Rupert Penry-Jones brought a dashing glamour to the part (though he was vocally
disappointing until provided with a microphone into which to shout his orders
in the final assault on the city); to have him plead for a man who has killed
another for rejecting his sexual advances and to describe it as ‘noble fury and
fair spirit, / Seeing his reputation touched’ seemed to me not only a little
far fetched, but positively counter-productive in providing what the play so
obviously needs, a little more justification for Timon’s commitment to the
cause of Alcibades. One also wondered about the drag-show cabaret: if the
masque is indeed Timon’s ‘own device’ might it not have been worth exploring
the idea of his sexual preference a little further? A closet desire to buy male
companionship might be a way of exploring Timon’s hopeless failures of
judgement in choosing ‘friends’. But the idea simply came and went. I was
uncertain, too, about Richard McCabe’s rather ‘hip’ Apemantus. Whether or not
we are to take the Folio’s ‘churlish philosopher’ exactly at face value, the
part seems to deserve a little more weight that it here received: the shades
and microphone of the first half becomes shades, straw hat, beach-towel, and
sun-tan oil for the visit to Timon in exile, which rather robbed him of gravitas,
though perhaps there is something to be said for the idea of Apemantus as a
sort of day-tripper misogynist who really belongs in the city he pretends to
despise. The supporting role that worked brilliantly was John Woodvine’s
Flavius, all quiet decency and dogged devotion. The final image of him standing,
head bowed, after reading Timon’s tombstone inscription (a textual change from
the unnamed soldier, giving Flavius’ role an ending through depriving Timon of
the anonymity he craves), with Alcibades astride the stage on a sort of flying
bridge and Apemantus watching him from his usual oblique angle, was very fine.

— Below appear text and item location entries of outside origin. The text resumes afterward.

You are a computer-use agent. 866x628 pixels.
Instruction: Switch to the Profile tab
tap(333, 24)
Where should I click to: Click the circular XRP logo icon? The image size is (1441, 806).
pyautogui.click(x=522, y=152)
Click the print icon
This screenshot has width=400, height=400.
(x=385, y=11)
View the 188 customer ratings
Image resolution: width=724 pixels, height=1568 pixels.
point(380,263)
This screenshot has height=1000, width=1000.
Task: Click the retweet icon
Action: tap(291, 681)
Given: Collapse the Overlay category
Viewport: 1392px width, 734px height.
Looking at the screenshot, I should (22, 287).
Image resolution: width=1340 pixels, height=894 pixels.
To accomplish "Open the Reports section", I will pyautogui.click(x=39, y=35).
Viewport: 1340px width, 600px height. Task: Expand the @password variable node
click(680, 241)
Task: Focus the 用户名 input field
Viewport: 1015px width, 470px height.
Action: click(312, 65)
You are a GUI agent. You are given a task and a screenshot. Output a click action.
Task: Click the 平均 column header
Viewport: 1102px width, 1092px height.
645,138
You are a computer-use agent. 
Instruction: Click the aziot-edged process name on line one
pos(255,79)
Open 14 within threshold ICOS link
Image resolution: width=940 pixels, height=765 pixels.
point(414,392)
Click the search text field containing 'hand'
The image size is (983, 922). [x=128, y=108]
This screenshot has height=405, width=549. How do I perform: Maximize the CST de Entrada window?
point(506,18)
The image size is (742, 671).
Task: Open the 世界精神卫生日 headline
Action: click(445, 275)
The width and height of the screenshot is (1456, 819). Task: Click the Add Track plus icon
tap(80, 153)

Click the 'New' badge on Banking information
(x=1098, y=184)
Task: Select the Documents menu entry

But after all it was for Michael Pennington’s Timon
that the production mattered. In the first half he showed him with an almost
desperate need for companionship, an ostentatious bonhomie, and a craving for
sycophantic thanks. He glowed and simpered at a little round of applause that
his generosity provoked, like some minor monarch distributing favours and
basking in the gratitude. There was something a little narcissistic about it
all, something excessive, and also something oddly distancing, his gifts,
perhaps deliberately, creating a space between himself and their recipients, so
that the excesses, and the isolation, of the second half seemed to follow on
believably from what we had seen in the first: it was not hard to suppose that
such a man could flip in this way. His speaking of the great curse on Athens
that ended the first half was masterly. As he stood by a skeletal
representation of the city’s walls one watched, and heard, the character
discover the power of language, every word made to count, every phase,
apparently effortlessly, sent zinging round the theatre, the great swooping
rhythms ridden with tremendous power, the words, perfectly believably,
metamorphosing into shrieks and howls at moments of unsuppressible emotion. It
was the command of vocal variety that carried him through what could easily be
the monotony of the sequence of accursed visitors to his downstage pit in the
second half. The clarity, energy, and grace of his speaking as he stood there
naked but for a loin-cloth was at its most impressive in his epitaph upon
himself, its sense of weary peace and willing letting-go, its poignant
simplicity, making it hauntingly moving. The big two-hander with Apemantus was
sizzling with verbal energy, the strange phrases they come up with seeming
new-minted: ‘the bleak brook, candied with ice’, ‘women nearest, men are
the things themselves’; and the extraordinary sequence ‘if thou wert the lion
the fox would beguile thee’, which might easily be read as merely sardonic and
contemptuous, had a sort of wistful sweetness about it that was a revelation.
It was a joy to hear again in Stratford, the variety, and the power of Michael
Pennington’s speaking of Shakespearean verse.